Existe um interesse crescente na microbiota devido ao seu potencial numa ampla variedade de doenças. A missão da Biocodex Microbiota Foundation (BMF) é aproveitar este interesse crescente e promover a pesquisa em microbiota e sua interação com várias patologias. A pesquisa é apoiada por meio de subsídios concedidos a projetos que investigam a implicação da microbiota na saúde humana. A BMF apoia a pesquisa básica e aplicada. Os projetos são selecionados anualmente por um comité de cientistas nacionais independentes.
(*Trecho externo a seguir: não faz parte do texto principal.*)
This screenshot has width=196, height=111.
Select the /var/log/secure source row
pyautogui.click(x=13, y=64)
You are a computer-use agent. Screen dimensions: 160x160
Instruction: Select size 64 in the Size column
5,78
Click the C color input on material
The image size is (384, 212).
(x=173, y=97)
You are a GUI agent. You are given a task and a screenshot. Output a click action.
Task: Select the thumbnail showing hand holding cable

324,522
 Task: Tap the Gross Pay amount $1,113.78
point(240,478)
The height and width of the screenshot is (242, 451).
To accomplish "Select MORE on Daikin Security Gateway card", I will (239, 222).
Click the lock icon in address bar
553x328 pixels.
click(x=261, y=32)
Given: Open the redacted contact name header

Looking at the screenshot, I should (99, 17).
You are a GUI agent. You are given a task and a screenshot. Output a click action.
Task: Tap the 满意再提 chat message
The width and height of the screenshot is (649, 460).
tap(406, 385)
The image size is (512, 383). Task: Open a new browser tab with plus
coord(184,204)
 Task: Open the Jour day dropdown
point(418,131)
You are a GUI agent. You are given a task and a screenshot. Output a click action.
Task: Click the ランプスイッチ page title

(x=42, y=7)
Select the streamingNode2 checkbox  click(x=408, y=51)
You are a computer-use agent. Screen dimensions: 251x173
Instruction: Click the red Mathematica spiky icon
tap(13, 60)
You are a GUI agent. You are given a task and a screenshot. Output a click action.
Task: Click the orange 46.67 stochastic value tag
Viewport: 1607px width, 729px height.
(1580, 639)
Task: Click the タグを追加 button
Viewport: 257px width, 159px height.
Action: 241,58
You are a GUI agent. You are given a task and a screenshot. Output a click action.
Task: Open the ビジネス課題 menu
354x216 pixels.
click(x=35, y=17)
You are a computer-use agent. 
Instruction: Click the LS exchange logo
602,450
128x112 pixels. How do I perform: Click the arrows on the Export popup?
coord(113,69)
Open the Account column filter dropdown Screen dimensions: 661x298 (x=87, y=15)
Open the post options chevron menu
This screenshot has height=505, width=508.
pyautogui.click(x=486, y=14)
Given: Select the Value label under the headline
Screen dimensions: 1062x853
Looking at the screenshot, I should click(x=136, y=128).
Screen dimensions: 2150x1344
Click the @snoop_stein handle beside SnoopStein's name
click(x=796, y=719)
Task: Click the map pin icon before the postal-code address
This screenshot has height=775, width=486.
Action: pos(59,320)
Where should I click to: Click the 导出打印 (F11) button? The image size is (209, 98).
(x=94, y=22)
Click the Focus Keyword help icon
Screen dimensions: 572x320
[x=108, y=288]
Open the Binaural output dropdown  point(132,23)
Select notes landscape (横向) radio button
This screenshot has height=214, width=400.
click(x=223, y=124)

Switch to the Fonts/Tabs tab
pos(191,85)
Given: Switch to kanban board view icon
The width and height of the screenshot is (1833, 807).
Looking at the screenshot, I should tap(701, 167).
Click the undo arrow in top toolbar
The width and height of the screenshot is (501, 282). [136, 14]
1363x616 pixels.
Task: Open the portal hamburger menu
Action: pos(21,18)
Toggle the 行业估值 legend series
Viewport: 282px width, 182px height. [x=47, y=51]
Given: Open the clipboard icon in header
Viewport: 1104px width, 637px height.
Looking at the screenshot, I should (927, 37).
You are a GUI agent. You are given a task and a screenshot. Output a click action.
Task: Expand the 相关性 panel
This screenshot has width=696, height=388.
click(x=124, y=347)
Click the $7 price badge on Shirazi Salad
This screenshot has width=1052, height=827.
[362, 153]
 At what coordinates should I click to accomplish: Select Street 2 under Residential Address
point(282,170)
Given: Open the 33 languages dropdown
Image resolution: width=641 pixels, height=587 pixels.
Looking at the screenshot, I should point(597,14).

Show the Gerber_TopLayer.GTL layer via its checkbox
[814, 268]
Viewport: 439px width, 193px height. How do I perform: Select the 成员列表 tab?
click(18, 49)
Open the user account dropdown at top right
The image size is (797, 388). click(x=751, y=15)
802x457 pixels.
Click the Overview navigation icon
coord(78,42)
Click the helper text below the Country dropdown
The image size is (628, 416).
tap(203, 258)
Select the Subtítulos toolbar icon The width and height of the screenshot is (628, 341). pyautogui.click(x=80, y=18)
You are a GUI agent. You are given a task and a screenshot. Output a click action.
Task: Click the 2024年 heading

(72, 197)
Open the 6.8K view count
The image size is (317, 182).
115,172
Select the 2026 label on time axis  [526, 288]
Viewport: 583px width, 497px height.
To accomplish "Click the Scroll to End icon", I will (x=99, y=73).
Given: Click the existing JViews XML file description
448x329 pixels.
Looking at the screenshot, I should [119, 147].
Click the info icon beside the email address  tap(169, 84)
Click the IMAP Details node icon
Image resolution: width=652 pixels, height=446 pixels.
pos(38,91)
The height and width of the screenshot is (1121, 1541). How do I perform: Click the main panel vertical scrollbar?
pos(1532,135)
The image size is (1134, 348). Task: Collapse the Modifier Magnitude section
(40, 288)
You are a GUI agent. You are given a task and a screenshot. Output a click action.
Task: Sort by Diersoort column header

Bolsas atribuídas em Portugal pela BMF

Edição 2019-2020

Projeto “Espondilartrite e Artrite Reumatoide, o papel da microbiota na eficácia da terapia biológica”, da autoria da Prof.ª Doutora Ana Faria e do Prof. Doutor Fernando Pimentel-Santos, NOVA Medical School | Faculdade de Ciências Médicas da Universidade Nova de Lisboa.

Edição 2020-2021

Projeto PRIMING, que tem como objetivo compreender o impacto da obesidade materna na ativação e estimulação do sistema imunitário da criança induzido pela microbiota intestinal ao longo do primeiro ano de vida, da autoria de uma equipa de investigadores do i3S – Instituto de Investigação e Inovação em Saúde da Universidade do Porto.

Edição 2021-2022

Projeto de investigação Mycobiota homeostasis under the regulation of adenosine receptors as pivotal players in obesity, de uma equipa liderada pela investigadora Teresa Gonçalves, da Faculdade de Medicina de Coimbra.